Bachelor's degree in Nursing, Health Administration, or related field is required. Experience in Cardiology pre-authorizations, utilization review, or case management is highly desired.
Our team assists healthcare providers with the remediation of 3rd party accounts receivable, call center support and a variety of revenue cycle outsource capabilities.
In this position, you will be responsible for providing clinical justifications for pre-authorization requests to ensure that patients receive timely and appropriate care, you will collaborate with healthcare providers and insurance companies to facilitate the authorization process, utilizing your clinical expertise to support the necessity of medical services.
Responsibilities:
- Clinical Justifications:
- Review medical records and other documents to provide comprehensive clinical justifications for pre-authorization requests
- Ensure that all justifications are based on current clinical guidelines, best practices, and evidence-based medicine
- Pre-Authorization Process:
- Submit pre-authorization requests to insurance companies, ensureing all required information is included
- Track the status of submitted pre-authorizations and follow up as needed to ensure timely approval
- Collaboration and Communication:
- Work closely with physicians, nurses, and other healthcare professionals to gather necessary clinical information
- Communicate effectively with insurance companies to address any questions or concerns regarding pre-authorization requests
- Documentation and Compliance:
- Maintain accurate and detailed records of all pre-authorization requests and outcomes
- Ensure compliance with all relevant laws, regulations, and organziational policies
- Problem Solving:
- Address and resolve any issues or discrepancies related to pre-authorizations
- Provide recommendations for process improvements to enhance the efficiency and effectiveness of the pre-authorization process
- Bachelor's degree in Nursing, Health Administration, or related field.
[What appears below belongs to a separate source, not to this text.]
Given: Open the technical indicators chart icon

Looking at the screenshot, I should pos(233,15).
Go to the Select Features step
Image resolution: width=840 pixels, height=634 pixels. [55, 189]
Advanced clinical degrees preferred (e.g., RN, NP, PA).
- Minimum of 2 years of clinical experience in a healthcare setting
- Experience in pre-authorizations, utilization review, or case management is highly desirable
- Strong clinical knowledge and the ability to interpret medical records and documentation
- Excellent communication and interpersonal skills
- Detail-oriented with strong organizational skills and time-management abilities
- Proficiency in using electronic health records (EHR) and other healthcare-related software
TRC Talent Solutions is proud to be an Equal Opportunity Employer (EOE). All qualified applicants will receive consideration for employment without regard to race, color, religion, sex, age, national origin, protected veteran status, disability status, sexual orientation, gender identity or expression, marital status, genetic information, or any other characteristic protected by law.